To be done >> Which lines in the items below contain the word "Where"? Pick out each one and copy it in full.

Stored dataset items
***

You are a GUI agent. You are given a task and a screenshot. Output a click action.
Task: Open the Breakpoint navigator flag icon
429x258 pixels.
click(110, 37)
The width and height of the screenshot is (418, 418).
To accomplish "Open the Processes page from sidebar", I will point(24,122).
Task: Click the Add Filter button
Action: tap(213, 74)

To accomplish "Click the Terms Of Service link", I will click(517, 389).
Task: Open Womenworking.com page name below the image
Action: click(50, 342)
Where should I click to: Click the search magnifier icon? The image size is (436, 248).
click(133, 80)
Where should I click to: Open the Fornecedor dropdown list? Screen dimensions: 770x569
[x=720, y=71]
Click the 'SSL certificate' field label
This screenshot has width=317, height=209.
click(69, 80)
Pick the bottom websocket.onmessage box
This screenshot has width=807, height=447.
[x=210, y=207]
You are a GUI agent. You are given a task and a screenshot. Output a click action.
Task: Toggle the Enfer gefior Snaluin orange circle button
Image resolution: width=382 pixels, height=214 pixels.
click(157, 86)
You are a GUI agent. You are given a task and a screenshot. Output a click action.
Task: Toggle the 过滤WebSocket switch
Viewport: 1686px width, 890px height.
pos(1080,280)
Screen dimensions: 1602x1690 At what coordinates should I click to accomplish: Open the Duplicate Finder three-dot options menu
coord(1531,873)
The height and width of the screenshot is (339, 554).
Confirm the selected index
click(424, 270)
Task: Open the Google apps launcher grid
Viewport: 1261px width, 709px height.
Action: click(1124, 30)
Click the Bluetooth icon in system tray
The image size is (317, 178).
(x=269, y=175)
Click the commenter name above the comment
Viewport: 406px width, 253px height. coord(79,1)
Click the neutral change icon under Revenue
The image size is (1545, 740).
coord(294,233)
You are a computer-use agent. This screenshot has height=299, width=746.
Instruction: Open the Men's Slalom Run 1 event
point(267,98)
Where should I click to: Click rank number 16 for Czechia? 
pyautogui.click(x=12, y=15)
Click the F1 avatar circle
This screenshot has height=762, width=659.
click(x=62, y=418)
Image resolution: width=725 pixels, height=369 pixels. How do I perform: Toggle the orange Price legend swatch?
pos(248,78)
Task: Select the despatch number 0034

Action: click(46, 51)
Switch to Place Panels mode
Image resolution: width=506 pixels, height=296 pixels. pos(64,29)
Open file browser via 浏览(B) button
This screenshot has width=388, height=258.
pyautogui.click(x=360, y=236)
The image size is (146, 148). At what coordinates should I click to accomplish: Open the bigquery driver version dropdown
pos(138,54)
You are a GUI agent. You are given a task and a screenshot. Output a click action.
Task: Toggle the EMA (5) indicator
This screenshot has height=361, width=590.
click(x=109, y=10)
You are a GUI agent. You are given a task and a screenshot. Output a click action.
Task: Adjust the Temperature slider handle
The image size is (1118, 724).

***

Result of the exercise >>
Where should I click to: Click the search magnifier icon? The image size is (436, 248).
Where should I click to: Open the Fornecedor dropdown list? Screen dimensions: 770x569
Where should I click to: Click rank number 16 for Czechia? 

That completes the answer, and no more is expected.